November 16, 2021: Building Discussion - Building Options Discussion

December 6, 2021: Consider Building Options

January 11, 2022: Board Secretary accepts signed petitions from qualified residents calling for an election

January 12, 2022: Board passes a resolution calling for an election on a $15,685,000 bond to build a new elementary school in Ireton

Q: If the bond referendum passes, how much will property taxes increase?

A: Please see the Summary Tax Impact worksheet as this breaks down the cost based on the category of property. On this worksheet, please find your category of property, such as residential, commercial, ag land, or multi-residential, and then your approximate assessed value to determine an estimated rate change per year. The district believes that the overall levy rate increase will be no more than $2.60/$1,000 of taxable valuation. We can work with our other levies and decrease them for the short term to offset the higher debt service levy while we allow our one-cent sales tax to regenerate and then use some of those dollars to offset the levy rate to maintain it at no more than an increase of $2.60.

Q: What happens if the construction bids for the project come back higher than $18 million?

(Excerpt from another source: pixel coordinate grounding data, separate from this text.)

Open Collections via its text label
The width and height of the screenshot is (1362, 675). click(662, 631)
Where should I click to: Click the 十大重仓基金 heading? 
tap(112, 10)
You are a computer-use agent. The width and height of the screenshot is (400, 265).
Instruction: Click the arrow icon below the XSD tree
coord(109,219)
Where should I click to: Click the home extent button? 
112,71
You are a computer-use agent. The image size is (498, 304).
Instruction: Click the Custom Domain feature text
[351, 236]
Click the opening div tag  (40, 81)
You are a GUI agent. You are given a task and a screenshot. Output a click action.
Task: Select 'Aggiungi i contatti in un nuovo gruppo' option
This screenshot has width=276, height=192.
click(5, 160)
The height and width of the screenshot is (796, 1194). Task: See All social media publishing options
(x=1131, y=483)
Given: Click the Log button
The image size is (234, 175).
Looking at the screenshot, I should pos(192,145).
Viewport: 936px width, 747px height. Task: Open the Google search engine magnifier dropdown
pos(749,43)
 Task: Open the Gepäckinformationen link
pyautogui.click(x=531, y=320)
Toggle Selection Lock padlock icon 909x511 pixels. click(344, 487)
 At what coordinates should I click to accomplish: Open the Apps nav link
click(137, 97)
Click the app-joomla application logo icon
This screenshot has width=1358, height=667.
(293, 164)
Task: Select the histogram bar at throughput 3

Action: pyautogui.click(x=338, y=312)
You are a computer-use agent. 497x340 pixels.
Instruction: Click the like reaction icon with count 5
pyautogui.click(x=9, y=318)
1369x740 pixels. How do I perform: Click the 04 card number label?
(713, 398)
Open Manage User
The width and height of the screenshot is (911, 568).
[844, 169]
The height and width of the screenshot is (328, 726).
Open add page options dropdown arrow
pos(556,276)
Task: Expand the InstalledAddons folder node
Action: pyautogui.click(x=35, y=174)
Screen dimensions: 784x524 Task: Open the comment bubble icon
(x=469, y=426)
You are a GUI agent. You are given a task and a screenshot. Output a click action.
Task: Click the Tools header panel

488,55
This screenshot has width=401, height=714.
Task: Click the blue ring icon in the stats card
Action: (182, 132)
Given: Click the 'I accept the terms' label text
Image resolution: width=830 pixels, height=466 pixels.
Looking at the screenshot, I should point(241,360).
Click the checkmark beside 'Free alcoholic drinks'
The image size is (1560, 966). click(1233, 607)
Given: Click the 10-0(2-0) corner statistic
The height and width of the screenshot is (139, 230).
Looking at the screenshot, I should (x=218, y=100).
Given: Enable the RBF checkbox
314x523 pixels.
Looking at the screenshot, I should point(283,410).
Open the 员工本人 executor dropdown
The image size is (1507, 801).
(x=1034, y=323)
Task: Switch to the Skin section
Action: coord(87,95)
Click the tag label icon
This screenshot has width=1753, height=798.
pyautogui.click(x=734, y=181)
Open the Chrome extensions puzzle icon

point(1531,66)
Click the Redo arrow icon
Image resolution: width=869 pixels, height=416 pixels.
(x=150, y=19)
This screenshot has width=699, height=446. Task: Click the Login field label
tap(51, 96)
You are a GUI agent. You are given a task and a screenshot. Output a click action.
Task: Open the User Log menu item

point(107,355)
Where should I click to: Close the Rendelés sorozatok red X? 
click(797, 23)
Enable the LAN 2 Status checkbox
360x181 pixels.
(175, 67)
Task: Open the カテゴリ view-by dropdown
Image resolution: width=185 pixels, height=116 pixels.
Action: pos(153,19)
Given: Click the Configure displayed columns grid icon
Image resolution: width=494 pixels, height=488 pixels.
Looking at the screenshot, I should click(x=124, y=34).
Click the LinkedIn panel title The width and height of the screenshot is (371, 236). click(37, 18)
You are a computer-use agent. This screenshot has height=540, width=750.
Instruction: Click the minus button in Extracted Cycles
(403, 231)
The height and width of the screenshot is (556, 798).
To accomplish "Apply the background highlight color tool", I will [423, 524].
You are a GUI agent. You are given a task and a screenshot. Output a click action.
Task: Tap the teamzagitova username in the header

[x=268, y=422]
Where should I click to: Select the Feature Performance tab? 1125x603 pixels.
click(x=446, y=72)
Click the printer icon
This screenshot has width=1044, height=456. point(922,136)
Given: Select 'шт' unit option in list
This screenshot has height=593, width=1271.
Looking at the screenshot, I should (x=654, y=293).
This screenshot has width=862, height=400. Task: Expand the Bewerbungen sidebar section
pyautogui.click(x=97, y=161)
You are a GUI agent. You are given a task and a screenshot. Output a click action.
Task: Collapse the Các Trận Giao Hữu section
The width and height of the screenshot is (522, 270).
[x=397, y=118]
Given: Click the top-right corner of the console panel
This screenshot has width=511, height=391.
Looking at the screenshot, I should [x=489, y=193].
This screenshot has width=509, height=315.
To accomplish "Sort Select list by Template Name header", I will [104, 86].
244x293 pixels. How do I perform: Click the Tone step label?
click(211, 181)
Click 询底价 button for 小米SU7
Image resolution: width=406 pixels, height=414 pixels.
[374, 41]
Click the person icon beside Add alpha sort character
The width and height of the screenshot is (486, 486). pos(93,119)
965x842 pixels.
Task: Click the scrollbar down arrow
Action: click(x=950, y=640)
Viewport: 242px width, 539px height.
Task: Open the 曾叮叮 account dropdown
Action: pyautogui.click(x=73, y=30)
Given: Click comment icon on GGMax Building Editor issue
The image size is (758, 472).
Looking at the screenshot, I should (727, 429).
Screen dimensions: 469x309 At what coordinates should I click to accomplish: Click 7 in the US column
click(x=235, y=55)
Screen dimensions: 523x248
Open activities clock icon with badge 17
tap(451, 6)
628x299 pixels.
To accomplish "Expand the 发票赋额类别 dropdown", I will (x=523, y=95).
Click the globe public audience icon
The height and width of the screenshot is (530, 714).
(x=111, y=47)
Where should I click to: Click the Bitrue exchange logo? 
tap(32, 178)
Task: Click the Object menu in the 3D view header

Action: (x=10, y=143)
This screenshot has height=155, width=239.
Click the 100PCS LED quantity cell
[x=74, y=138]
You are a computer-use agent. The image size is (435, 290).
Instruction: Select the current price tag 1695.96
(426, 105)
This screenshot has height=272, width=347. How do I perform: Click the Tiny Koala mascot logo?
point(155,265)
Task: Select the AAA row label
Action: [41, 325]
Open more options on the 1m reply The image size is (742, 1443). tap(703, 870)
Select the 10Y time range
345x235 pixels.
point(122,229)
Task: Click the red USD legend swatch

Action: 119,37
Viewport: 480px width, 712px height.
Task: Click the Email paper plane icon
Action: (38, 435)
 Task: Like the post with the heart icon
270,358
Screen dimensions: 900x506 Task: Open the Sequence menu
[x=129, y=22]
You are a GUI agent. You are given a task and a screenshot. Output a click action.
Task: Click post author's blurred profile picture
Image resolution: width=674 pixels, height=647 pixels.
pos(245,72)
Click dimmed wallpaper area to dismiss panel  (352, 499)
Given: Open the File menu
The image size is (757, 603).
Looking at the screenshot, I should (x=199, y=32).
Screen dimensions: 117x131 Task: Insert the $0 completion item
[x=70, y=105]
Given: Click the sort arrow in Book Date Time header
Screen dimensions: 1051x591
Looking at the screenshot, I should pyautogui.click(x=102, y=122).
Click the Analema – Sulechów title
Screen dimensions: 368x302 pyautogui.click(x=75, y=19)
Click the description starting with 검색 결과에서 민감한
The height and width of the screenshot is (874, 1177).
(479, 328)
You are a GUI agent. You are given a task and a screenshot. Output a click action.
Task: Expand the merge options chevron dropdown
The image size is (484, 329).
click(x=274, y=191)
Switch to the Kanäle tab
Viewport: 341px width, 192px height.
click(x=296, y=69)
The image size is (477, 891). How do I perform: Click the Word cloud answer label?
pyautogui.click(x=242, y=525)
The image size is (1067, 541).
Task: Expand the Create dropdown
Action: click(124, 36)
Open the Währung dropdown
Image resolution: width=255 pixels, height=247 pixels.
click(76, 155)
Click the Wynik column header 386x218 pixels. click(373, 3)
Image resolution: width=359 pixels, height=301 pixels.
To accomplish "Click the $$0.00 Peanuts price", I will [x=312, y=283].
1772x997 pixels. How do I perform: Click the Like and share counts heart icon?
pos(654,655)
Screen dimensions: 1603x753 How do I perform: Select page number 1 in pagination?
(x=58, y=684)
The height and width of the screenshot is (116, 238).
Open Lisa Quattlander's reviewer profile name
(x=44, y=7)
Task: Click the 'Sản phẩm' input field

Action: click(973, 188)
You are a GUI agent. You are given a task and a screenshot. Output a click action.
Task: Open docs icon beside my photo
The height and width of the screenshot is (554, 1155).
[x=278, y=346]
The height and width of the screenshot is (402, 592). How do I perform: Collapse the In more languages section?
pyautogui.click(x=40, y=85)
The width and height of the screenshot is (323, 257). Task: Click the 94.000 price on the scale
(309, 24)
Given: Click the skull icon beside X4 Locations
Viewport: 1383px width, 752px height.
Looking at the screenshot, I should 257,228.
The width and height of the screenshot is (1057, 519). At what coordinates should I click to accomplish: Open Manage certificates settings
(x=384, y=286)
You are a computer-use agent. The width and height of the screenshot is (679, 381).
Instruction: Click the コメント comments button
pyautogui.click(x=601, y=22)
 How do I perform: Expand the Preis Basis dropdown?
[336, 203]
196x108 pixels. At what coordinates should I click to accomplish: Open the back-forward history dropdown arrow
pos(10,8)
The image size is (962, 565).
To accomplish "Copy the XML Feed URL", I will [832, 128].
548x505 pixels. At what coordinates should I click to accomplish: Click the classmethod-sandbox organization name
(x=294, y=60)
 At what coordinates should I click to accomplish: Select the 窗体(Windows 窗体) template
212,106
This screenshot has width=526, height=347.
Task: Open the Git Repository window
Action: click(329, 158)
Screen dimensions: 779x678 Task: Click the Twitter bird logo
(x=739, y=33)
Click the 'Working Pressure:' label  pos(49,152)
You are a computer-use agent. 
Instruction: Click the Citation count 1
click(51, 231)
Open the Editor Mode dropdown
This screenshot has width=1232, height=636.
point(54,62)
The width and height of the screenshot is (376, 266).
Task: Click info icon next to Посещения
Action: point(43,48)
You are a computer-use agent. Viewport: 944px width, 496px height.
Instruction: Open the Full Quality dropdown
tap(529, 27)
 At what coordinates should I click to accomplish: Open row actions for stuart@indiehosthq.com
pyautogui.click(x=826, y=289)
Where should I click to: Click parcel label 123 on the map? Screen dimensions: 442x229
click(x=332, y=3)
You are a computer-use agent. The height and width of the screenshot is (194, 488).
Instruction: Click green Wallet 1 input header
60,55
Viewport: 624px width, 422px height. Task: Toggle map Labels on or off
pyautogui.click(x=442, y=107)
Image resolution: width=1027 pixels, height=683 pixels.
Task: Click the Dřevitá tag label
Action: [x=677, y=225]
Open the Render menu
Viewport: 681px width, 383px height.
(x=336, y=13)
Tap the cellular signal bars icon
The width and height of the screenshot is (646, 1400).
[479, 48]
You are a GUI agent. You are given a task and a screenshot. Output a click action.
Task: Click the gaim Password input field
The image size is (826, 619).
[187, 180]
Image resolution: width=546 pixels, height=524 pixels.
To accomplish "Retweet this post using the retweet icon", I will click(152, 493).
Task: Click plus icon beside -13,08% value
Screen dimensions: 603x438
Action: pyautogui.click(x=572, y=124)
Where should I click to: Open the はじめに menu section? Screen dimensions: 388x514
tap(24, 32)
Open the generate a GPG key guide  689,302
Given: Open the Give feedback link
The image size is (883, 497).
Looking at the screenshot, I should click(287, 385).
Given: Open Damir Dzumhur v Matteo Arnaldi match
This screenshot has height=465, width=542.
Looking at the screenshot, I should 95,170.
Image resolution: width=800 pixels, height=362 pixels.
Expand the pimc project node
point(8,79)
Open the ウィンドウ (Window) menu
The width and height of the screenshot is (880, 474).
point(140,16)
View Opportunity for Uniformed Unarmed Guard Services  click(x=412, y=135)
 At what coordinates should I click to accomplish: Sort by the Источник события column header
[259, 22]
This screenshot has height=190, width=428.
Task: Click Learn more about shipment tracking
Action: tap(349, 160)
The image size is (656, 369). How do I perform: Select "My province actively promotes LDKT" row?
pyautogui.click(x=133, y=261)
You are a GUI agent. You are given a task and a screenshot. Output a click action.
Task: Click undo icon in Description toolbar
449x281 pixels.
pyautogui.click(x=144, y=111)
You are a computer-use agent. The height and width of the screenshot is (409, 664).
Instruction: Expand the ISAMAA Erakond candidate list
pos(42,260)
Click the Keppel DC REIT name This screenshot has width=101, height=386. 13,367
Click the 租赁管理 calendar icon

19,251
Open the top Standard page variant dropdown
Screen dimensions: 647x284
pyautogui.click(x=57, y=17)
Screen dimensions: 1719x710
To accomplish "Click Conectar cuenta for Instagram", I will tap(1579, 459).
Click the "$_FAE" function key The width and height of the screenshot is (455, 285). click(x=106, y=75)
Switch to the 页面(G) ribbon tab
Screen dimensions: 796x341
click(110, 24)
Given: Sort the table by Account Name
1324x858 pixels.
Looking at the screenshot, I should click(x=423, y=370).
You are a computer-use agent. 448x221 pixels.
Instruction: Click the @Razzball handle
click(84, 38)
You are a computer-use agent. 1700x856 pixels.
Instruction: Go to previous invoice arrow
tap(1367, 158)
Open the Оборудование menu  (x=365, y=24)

A: The Board of Education has several options available if bids come back higher than expected. One option is to direct the architects and engineers to review and critically analyze the construction plans to discover ways to make more economical options without sacrificing quality. A second option is to locate other funding sources such as grants and donations. A third option is to borrow against future earnings on the one-cent sales tax dollars.

Q: Who can vote on the referendum?

A: Anyone who lives in the West Sioux School District is eighteen years of age, and is registered to vote can cast a ballot on March 1. A person who is not registered to vote can register at their polling location the same day by providing proof of age and residence.

Q: Where are the polling locations, and what times are they open?

Polling locations are:

Hawarden Community Center located at -- 1150 Central Avenue, Hawarden, IA

Ireton City Council Chambers located at – 502 4th Street, Ireton IA

The polls will be open from 7 AM to 8 PM at both locations on March 1st.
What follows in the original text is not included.